KPMG reports - Florida (database access); Indiana (sourcing intangibles); Mississippi (affiliated groups); Texas (exemption for aircraft) 

February 24: KPMG’s This Week in State Tax—produced weekly by KPMG’s State and Local Tax practice—focuses on recent state and local tax developments and features a series of short podcasts presented by KPMG tax professionals. Text of the podcasts is also available.

This week’s edition includes the following topics (listen to the podcasts; to read text, click on the links below).

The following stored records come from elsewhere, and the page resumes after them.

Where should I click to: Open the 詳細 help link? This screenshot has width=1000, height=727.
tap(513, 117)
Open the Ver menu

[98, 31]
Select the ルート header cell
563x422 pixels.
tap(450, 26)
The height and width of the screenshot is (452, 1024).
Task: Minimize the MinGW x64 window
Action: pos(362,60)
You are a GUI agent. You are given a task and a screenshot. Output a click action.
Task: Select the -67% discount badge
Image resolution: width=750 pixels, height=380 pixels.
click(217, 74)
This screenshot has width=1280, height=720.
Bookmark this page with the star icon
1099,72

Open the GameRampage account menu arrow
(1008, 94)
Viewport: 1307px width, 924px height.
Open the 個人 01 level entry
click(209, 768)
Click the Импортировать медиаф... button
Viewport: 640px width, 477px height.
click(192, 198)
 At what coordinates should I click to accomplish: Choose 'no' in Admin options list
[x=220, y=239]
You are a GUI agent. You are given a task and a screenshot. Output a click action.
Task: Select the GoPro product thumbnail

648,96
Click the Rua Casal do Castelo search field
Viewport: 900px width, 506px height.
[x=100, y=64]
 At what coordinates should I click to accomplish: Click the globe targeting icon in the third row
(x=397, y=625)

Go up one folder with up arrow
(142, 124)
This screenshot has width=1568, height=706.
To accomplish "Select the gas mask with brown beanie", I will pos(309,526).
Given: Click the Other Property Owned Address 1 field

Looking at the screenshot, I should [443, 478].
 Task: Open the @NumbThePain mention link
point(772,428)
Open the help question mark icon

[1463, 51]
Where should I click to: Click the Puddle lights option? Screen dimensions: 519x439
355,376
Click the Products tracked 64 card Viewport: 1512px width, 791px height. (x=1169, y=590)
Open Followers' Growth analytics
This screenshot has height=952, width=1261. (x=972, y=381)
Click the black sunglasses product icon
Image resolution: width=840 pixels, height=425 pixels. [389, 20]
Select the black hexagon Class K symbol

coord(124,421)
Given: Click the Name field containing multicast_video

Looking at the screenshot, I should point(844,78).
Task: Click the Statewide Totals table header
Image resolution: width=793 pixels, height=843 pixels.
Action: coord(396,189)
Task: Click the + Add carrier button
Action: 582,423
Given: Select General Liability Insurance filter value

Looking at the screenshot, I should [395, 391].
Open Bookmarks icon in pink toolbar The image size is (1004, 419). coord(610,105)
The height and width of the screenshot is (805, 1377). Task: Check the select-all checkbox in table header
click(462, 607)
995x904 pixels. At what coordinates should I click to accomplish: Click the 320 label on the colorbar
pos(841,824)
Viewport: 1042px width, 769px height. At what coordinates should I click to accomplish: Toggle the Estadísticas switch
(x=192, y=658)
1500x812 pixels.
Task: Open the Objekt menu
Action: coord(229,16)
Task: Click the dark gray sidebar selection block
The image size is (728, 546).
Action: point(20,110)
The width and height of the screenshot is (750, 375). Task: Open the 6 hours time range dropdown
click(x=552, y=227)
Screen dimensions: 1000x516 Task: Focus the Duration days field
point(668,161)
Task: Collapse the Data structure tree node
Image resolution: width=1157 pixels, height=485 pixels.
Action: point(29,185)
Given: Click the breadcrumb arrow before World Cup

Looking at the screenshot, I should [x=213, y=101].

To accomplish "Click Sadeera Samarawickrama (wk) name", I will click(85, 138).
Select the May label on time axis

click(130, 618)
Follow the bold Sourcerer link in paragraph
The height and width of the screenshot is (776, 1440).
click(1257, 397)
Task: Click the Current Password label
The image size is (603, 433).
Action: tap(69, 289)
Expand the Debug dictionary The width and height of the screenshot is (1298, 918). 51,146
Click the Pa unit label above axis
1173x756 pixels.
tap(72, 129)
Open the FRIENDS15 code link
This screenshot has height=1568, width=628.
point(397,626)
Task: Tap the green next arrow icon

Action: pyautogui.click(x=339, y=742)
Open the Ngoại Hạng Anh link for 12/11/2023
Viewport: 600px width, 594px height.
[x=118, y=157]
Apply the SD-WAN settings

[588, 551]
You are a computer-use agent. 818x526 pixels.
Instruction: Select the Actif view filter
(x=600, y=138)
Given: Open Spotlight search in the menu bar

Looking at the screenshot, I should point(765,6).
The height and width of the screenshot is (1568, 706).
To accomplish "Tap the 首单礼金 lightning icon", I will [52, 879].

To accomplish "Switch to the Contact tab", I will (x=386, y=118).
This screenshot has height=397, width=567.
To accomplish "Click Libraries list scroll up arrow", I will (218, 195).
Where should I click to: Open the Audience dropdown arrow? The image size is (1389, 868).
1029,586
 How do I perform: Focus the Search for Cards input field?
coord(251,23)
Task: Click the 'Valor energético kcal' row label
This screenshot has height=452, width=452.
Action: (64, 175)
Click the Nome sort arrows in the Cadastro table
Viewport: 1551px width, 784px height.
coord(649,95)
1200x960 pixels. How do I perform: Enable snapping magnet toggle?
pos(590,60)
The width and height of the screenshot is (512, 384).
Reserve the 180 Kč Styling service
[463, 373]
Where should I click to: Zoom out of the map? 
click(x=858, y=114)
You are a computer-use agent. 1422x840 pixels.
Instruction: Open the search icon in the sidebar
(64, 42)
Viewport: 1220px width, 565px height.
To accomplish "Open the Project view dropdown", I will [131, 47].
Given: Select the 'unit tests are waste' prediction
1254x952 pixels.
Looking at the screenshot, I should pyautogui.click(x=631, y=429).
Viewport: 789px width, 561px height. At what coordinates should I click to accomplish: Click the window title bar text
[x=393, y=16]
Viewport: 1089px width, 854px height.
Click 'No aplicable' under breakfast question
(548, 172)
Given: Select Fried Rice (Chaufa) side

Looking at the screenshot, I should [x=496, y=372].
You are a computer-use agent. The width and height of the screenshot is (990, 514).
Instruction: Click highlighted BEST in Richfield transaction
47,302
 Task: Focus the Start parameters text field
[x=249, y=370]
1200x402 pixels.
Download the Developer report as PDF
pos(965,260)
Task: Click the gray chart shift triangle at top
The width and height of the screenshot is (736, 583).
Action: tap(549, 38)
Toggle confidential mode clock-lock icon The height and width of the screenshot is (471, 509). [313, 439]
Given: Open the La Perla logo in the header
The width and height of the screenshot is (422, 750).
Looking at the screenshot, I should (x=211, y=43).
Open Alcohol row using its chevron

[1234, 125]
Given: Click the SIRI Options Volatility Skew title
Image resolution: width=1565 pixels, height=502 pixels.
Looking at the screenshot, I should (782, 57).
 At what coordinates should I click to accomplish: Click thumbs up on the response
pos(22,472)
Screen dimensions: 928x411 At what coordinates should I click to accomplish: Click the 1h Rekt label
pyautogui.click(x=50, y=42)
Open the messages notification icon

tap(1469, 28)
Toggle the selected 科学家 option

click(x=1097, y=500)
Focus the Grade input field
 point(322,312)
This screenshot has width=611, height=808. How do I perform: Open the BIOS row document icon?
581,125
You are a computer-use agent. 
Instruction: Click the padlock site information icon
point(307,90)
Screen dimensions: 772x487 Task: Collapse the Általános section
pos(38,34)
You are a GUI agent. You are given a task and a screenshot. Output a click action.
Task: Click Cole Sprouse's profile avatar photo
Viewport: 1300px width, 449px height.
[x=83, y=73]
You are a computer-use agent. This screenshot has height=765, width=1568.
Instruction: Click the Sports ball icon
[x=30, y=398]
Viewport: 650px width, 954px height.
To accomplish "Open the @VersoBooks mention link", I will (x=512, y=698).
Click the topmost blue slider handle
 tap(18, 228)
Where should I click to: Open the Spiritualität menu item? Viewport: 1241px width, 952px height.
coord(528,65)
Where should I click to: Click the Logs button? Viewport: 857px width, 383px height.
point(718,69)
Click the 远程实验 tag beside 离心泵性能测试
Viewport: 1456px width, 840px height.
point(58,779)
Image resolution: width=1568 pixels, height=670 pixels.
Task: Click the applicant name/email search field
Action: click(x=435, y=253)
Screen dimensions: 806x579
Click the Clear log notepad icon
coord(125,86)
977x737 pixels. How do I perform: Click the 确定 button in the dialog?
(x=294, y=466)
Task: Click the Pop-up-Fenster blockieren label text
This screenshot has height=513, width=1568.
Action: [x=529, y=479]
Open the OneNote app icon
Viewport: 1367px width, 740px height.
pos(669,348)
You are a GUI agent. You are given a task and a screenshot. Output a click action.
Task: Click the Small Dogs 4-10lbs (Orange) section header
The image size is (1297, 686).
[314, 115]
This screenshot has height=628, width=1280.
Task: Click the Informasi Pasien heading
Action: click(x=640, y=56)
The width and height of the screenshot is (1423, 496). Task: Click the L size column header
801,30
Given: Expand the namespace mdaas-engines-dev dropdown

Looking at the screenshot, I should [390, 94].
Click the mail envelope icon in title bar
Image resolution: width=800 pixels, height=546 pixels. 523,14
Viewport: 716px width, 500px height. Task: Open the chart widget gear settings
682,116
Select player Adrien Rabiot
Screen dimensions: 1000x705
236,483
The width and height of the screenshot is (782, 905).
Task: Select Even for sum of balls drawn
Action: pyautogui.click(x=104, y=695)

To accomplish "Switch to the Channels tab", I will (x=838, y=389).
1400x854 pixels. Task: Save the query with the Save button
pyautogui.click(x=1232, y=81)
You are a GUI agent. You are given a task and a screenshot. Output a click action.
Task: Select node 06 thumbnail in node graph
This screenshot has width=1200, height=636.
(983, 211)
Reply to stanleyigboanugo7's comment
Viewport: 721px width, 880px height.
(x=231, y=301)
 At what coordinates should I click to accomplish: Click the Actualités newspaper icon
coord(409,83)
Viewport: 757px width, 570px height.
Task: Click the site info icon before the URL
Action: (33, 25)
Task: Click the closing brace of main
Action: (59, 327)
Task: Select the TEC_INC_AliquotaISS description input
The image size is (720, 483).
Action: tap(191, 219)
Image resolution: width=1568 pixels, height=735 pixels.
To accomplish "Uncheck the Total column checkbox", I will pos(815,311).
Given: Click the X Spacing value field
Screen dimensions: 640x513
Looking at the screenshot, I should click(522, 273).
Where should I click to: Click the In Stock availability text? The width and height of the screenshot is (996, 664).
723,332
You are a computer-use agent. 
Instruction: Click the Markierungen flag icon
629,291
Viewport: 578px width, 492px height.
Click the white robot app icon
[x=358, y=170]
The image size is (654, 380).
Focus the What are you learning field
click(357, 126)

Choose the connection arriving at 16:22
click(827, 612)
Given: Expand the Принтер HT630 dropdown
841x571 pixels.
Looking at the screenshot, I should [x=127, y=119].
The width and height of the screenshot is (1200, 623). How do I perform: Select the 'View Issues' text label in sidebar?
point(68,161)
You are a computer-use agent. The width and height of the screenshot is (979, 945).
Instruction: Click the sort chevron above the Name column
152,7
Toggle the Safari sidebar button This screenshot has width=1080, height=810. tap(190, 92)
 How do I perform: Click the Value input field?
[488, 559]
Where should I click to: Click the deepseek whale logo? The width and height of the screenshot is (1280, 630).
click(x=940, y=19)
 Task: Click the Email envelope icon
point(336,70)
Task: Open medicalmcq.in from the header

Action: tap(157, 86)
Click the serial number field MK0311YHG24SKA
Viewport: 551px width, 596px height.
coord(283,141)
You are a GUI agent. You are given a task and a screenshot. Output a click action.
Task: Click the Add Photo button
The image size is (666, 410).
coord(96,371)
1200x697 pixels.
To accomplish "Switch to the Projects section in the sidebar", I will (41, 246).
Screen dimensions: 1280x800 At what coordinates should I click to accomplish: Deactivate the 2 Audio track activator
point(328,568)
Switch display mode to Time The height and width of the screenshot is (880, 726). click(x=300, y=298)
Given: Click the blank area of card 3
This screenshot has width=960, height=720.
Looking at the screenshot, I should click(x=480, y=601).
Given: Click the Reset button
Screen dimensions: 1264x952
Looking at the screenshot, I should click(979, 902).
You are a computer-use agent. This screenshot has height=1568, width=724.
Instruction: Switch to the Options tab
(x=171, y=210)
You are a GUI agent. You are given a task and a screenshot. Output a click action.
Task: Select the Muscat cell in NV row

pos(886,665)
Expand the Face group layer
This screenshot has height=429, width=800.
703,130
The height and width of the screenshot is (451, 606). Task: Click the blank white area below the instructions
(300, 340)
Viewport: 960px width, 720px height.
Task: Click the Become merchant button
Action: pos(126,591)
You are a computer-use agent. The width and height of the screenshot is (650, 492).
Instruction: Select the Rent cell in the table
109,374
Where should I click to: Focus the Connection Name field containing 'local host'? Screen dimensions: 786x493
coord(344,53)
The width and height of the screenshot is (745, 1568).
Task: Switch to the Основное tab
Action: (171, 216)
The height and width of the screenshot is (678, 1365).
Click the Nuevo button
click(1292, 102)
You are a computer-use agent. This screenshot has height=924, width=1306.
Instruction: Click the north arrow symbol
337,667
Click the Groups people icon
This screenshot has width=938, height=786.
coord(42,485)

  • Florida - The Department of Revenue issued guidance that narrowly interprets the income-producing activity test. A taxpayer sold services that required it to collect, transmit, and store certain information and data. The information was formatted into a readable report or layout, and stored for customer use at the taxpayer’s data centers across the country. The Department concluded that each transaction in which the taxpayer provided services to a Florida customer would be included in the Florida sales factor numerator. Also, the Department noted that a specific Florida rule provides that charges to Florida customers for direct access to a database are considered Florida sales.


  • Indiana - The Department of State Revenue, in two letters of findings, determined that receipts from licensing intangible property and providing services to Indiana franchisees were properly sourced to Indiana.


  • Mississippi - The Mississippi Supreme Court held that gaming license fee credits earned by certain affiliated group members could be used to offset the tax liability of the entire Mississippi affiliated group.


  • Texas - A Texas state appellate court held that a taxpayer qualified for a sales and use tax exemption for aircraft, despite a long-standing policy of the Texas Comptroller. The taxpayer was authorized to conduct passenger-carrying flights for compensation under Part 91 of the Federal Aviation Administration (FAA) regulations, but, due to the nature of its business, was not required to obtain additional certifications and licenses from the FAA. The taxpayer subsequently purchased two helicopters with a sales and use tax exemption certificate that identified the taxpayer as a “licensed or certified carrier.” The Texas Comptroller assessed use tax on the helicopter purchases, citing a “long-standing policy” that simply holding an FAA Part 91 authorization (absent additional certifications or licenses) does not qualify a taxpayer as a “licensed or certificated carrier” for purposes of qualifying for the exemption.